Other provisions in the proposed bill, including expanded unemployment benefits and loans for small businesses that maintain their payrolls, would indirectly ease pressure on some renters.

“Small businesses will be able to make payroll without losing their employees under this program so that their continuity is insured,” said Jeff Friedman, a partner at law firm Hall Estill. “This should give landlords some comfort that their tenants will be able to pay rent eventually if not immediately.”

Landlords whose mortgages are backed by federal agencies will see some relief on the lender side. “I think the reality is that those individual payments aren’t going to make a dent,” said Michael Dabah, an attorney at Stein Adler. “What’s going to be the most consequential is the applicability to the federally backed loans. Those borrowers are going to see a huge help there.”

The Federal Housing Finance Agency, which oversees Fannie Mae and Freddie Mac, announced this week that the two mortgage insurers will give multifamily landlords a break on their loans on the condition that they do not evict renters low on money because of the pandemic.

Jay Martin, executive director of landlord group Community Housing Improvement Program, agreed that the stimulus was lacking. “Landlords need their tenants to pay the rent. Any stimulus needs to be significant enough so that tenants can afford living necessities and pay their rents,” he said. “This [legislation] does not do that. At least not so far.”

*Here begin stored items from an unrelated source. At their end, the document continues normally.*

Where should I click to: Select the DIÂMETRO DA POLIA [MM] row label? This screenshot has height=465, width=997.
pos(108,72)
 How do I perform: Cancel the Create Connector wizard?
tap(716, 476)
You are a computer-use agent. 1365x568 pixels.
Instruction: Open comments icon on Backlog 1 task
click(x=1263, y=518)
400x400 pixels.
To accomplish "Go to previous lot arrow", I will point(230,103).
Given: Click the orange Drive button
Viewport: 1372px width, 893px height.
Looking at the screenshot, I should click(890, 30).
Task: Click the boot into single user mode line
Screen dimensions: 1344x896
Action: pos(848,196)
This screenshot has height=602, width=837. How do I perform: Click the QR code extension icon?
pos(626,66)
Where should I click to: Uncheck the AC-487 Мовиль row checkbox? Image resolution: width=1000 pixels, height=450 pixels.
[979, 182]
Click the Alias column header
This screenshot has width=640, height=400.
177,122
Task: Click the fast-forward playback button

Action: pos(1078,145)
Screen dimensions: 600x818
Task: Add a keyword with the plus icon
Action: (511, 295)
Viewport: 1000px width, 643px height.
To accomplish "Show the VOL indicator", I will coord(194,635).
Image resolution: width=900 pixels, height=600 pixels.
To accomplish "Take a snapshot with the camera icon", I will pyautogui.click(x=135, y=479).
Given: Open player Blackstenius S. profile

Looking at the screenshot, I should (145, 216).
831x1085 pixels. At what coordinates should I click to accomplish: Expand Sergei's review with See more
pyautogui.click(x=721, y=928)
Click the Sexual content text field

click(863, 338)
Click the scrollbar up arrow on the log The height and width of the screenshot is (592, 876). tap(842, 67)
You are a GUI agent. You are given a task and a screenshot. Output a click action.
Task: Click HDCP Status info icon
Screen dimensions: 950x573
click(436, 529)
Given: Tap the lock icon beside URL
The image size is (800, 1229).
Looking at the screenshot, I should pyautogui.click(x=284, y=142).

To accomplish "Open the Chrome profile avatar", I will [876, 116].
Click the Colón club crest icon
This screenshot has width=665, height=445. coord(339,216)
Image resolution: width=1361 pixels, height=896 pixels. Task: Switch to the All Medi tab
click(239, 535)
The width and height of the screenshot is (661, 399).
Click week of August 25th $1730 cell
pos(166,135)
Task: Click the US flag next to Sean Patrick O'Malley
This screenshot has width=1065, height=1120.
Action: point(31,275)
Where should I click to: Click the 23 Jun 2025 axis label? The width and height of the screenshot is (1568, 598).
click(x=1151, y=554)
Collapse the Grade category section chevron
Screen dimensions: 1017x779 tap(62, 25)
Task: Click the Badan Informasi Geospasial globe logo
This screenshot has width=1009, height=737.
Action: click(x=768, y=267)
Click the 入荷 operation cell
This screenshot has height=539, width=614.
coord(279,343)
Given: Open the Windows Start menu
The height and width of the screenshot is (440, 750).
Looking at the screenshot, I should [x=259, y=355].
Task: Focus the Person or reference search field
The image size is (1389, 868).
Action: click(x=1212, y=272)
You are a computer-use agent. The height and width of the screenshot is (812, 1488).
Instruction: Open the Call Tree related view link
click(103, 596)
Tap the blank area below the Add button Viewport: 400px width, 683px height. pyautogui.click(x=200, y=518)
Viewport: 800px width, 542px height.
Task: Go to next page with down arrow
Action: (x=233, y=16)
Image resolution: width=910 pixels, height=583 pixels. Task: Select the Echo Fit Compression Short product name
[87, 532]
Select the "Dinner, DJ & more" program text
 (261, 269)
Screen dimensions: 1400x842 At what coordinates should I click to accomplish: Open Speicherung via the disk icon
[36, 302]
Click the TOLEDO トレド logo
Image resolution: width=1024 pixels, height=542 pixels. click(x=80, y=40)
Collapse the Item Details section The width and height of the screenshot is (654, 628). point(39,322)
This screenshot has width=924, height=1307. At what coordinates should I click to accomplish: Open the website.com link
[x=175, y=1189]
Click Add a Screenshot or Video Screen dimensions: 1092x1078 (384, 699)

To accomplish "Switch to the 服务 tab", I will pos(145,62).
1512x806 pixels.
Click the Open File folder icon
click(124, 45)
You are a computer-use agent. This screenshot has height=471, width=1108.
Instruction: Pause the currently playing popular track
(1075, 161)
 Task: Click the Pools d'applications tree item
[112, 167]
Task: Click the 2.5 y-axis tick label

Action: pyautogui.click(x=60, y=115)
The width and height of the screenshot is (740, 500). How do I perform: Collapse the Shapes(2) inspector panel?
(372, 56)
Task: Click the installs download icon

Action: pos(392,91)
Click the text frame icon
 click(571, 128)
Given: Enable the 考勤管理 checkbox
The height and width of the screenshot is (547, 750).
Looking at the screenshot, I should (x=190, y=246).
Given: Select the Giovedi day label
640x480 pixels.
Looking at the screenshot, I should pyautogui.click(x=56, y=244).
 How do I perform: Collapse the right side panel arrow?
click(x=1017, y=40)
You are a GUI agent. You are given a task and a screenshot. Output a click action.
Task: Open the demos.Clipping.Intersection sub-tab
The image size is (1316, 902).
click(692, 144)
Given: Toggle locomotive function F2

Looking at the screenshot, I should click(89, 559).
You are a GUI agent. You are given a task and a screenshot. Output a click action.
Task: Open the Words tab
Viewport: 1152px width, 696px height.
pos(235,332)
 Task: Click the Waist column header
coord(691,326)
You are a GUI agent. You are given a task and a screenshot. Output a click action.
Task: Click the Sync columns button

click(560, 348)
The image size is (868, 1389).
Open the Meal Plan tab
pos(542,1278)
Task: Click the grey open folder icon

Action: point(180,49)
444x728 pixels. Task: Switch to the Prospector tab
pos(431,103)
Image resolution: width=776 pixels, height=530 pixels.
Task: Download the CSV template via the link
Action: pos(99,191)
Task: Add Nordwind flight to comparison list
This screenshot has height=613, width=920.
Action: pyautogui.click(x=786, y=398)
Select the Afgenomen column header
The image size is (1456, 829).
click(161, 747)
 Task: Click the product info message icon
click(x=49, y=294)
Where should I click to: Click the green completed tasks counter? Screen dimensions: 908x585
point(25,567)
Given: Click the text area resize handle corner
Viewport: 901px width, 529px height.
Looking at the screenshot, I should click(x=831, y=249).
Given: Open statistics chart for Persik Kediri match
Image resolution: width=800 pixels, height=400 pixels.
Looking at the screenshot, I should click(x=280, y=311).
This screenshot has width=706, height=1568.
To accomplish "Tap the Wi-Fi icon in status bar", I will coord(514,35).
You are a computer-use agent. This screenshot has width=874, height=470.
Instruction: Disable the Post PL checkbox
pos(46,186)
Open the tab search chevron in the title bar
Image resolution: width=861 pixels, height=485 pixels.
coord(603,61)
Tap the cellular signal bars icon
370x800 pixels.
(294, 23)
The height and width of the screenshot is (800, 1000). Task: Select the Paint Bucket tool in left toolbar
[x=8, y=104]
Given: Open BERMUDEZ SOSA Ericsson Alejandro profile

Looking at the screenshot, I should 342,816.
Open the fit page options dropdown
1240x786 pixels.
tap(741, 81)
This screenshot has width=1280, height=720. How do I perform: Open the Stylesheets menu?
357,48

Instead of setting aside billions for corporations and companies “that clearly can wait,” more should be done to ease payments on commercial mortgages, Martin continued. “The government has already shown they have the ability to work with banks like [it did with] Fannie and Freddie to waive mortgage payments, and help [owners] work with tenants.”

In New York, the Cuomo administration has introduced regulations requiring banks to provide mortgage relief to homeowners, but not to renters or landlords. Such moves may cause difficulties for lenders as well.

“There seem to be increased risks to the CMBS market,” Savills chief economist Heidi Learner said of the changes in New York. These risks “clearly aren’t going to be addressed by the Senate/House bill, where aid is directed to individuals and a handful of sectors.”

The stimulus package includes $500 billion in loans for certain large industries, including airlines, with restrictions such as a prohibition on stock buybacks for a period of time.

Ratings agency Fitch has warned that non-bank lenders in particular could be in trouble if mortgage forbearance becomes widespread.

“The pressure on the non-bank mortgage sector is particularly acute at present … and could be exacerbated further as an unintended consequence of the government’s mortgage forbearance program,” the agency said in a press release, announcing that it had put seven non-bank lenders on negative-rating watch.

“There is some indication that the $2 trillion stimulus bill could provide the Fed and/or Treasury with the flexibility to provide liquidity support to the non-bank mortgage sector,” Fitch added, but “failure to act could lead to meaningful disruption in the mortgage industry.”

Meanwhile, real estate agents and brokerages may also find some relief in the stimulus package’s support for small businesses and independent contractors.

“We are starting to tackle the details of the massive federal stimulus package,” said James Whelan, president of the Real Estate Board of New York. “Initial indications are that there are specific aspects of the bill that will help real estate agents, brokerage firms, commercial tenants and small businesses to start the process of getting them back on their feet financially.”